One way to deal with it would be to simply spin up more static pre-production environments. But there’s a reason pre-production environments on k8s are a scarce resource. More environments require more k8s nodes and those come at a cost —  a cloud cost that is. By now, everyone should know that one thing you DON’T want to do is structure your cloud costs poorly for scale.  What you may want to do is be mindful of the ecological footprint of your infra though. So we looked for another way, and the concept of rolling out our own flavour of deployment previews on Kubernetes using GitOps started looking more and more appealing by the day.  Better now than later they say, so we put our minds to it and set a soft deadline — as per usual at Blueground. And we met it. From concept to design and from design to implementation, it took about a month. And since you’re reading this post, you guessed right — it turned out pretty well.

Deployment previews had a huge improvement in developer experience plus a measurable impact on:

  • Cost/Energy: Preview environments live only for a specific period of time, so it is not required to allocate resources 24/7 but only when needed.
  • Flexibility: This is a self-service solution in contrast to the static environments which involve the Platform team and usually come with at least a few hours of lead time.
  • Simplified configuration: There is no need to maintain changes in any manifest file, since what we need each time is the latest production images for all services, except for the one being previewed.
  • Data Readiness: Once the environment is set up and running, we seed it with the latest de-identified production data in ephemeral databases.
  • Reduced Maintenance: Due to the ephemeral nature of the environments, there is a considerable reduction in maintenance effort, which usually burdens platform or development teams.

The implementation

Our infrastructure stack includes Kubernetes, Helm, Terraform, ArgoCD, Jenkins, and Github as our VCS. Having said that, while exploring a handcrafted solution and taking into account the configuration overhead, we realized there was a fair amount of implementation effort.

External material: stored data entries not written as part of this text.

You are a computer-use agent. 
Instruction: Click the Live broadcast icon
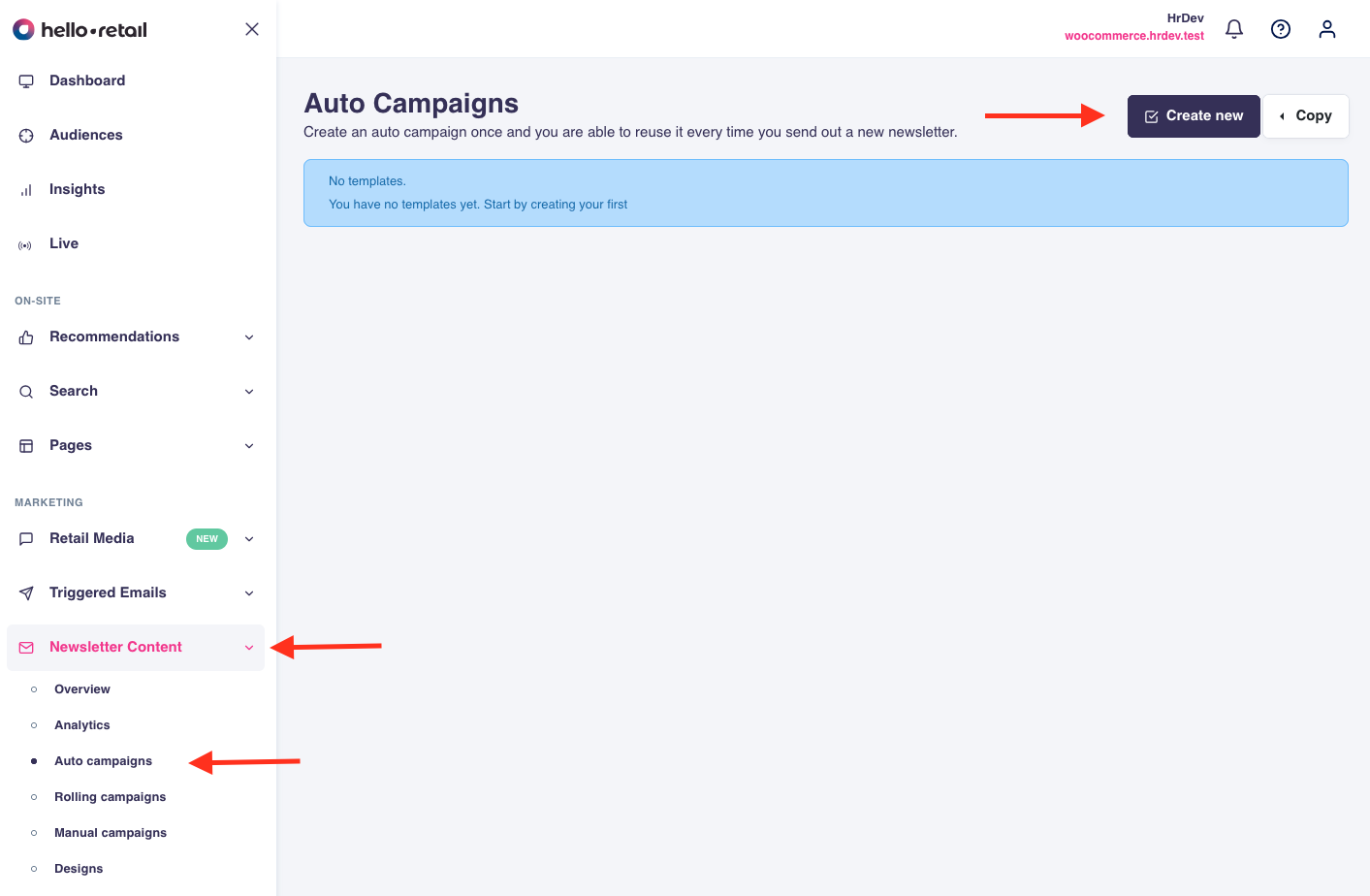26,244
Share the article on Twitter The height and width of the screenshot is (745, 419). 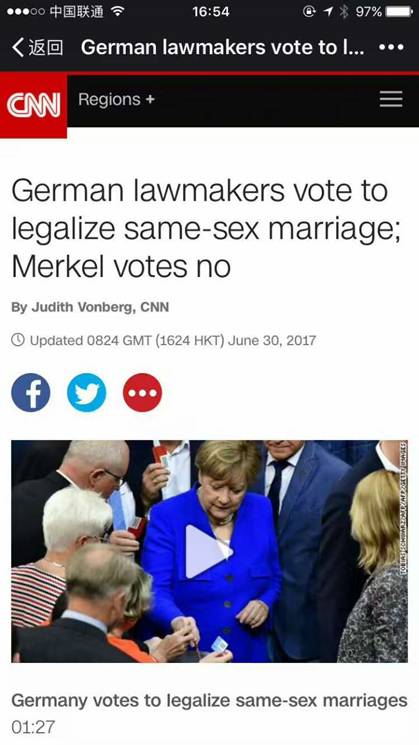pos(86,392)
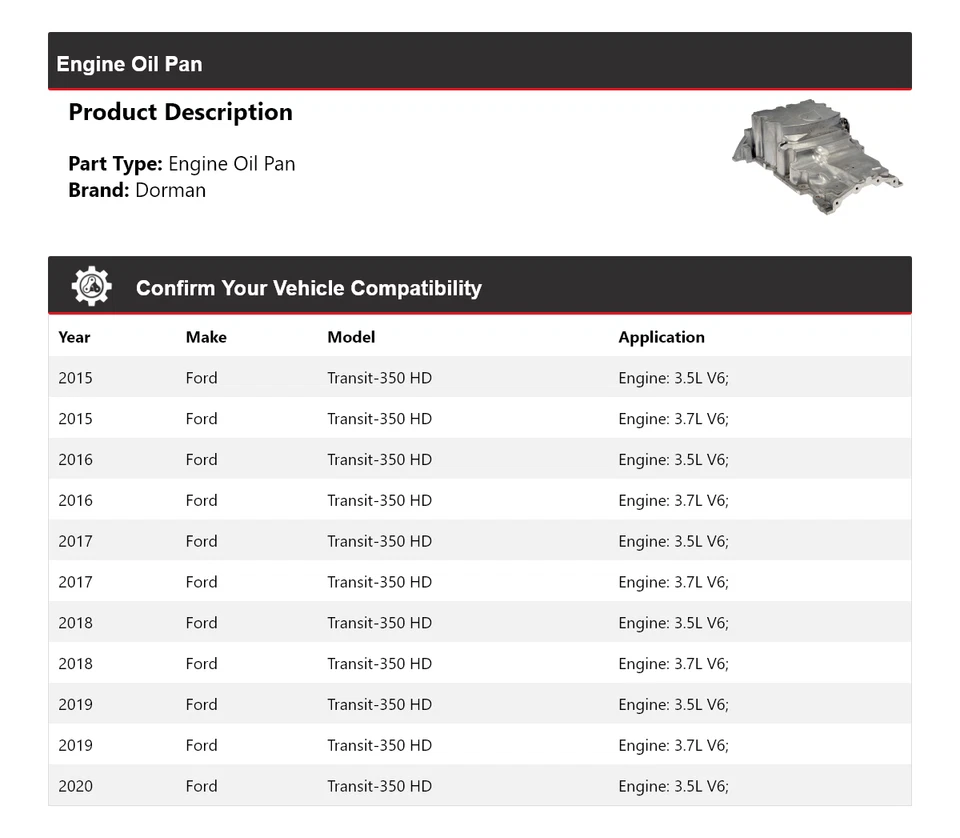960x838 pixels.
Task: Click Engine: 3.7L V6 in the 2016 row
Action: click(673, 500)
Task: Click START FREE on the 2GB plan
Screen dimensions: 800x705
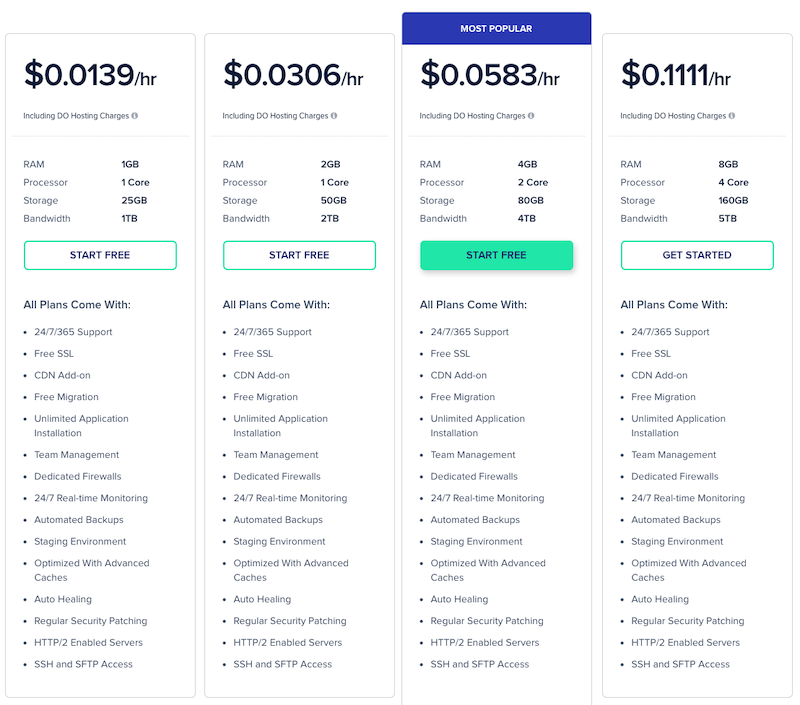Action: (299, 255)
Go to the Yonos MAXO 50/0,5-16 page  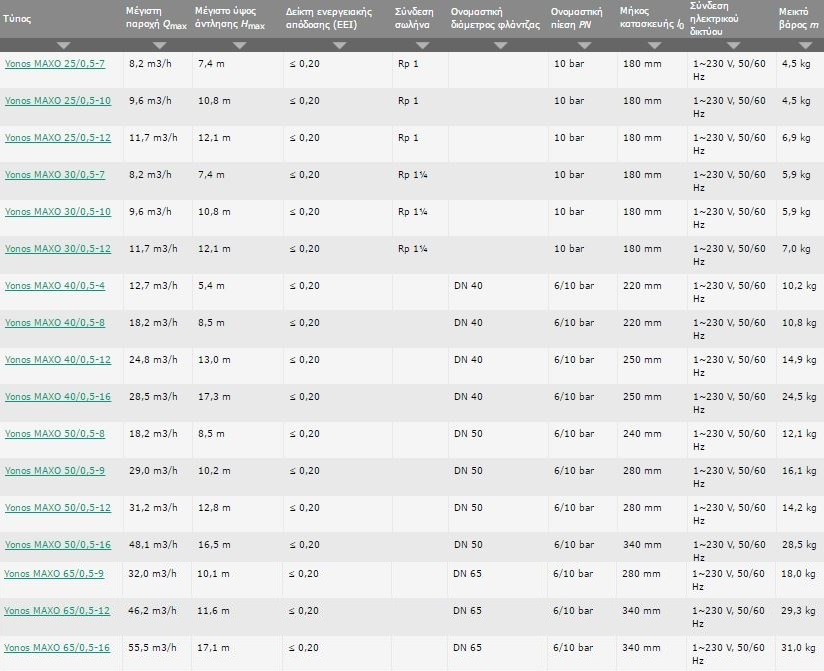tap(58, 544)
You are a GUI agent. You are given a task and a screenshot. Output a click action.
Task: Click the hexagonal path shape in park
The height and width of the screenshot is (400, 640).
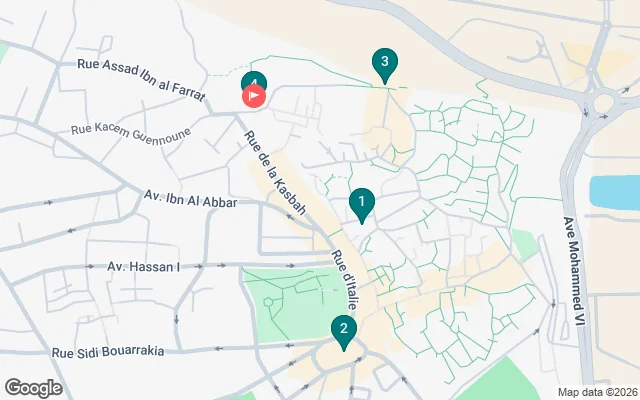pyautogui.click(x=268, y=302)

Thankfully, ArgoCD ApplicationSets and, more specifically, the PR Generator feature, came very handy since they saved us a considerable amount of time, which in turn allowed us to focus on the flow orchestration.

Working with ArgoCD ApplicationSets

An ApplicationSet is a Kubernetes CRD handled by ArgoCD ApplicationSet Controller. Its purpose is to automatically generate ArgoCD applications. It’s a common use case, so we assume that an ArgoCD application is a fully fledged environment hosting the whole product. On top of ApplicationSet, ArgoCD offers generators which can generate an ArgoCD application based on various triggers (eg: git file changes, Pull Requests). For the sake of this article, we will mainly focus on the Pull Request Generator that helped us deliver preview environments.

Pull Request Generator
Looking further on the anatomy of an ApplicationSet with the Pull Request generator, we utilized the following example:

kind: ApplicationSet
 name: myapps
 - pullRequest:
       # The GitHub organization or user.
       owner: myorg
       # The Github repository
       repo: myrepository
       # Reference to a Secret containing an access token. (optional)
         secretName: github-token
         key: token
       # Labels is used to filter the PRs that you want to target. (optional)
       - preview
 requeueAfterSeconds: 1800
   # ...

The above snippet refers to the repo that will be observed for any new Pull Requests. Few points to be addressed here:

  • Only the PRs that hold the label “preview” will be matched
  • You can use both a Pull and a Push approach regarding Github.
  • Pull: requeueAfterSeconds refers to a pull approach and specifically to polling intervals from Argocd to Github.
  • Push: In order to avoid waiting for the next interval, we decided to adopt a push approach. This requires exposing ArgoCD ApplicationSet controller and then setting a webhook pointing to it, on our Github repositories. This made our lives easier, since we were able to get an immediate event on every new PR opening or change in an existing PR. You can find more details here.
kind: ApplicationSet
 name: myapps
 - pullRequest:
   # ...
     name: 'pr-{{number}}-{{repo}}'
       repoURL: ''
       targetRevision: 'argocd/sync-branch'
       path: kubernetes/helm-charts/environments/blueground-envs
         - name: "myreposervice.tag"
           value: "{{head_sha}}"
           - ./values/preview/preview-datastores-values.yaml
           - ./values/preview/preview-apps-values.yaml
     project: default
       server: https://kubernetes.default.svc
       namespace: default

The above snippet demonstrates the template used to generate the ArgoCD application, when a PullRequest is matched. ArgoCD has built-in support for Helm, so the only thing we had to do is to point it to our infra repo, the relevant Helm folder and override at least the image tag of the service being previewed. The process of image building and pushing to ECR (our choice of Docker image registry) is handled by another pipeline and will be described below.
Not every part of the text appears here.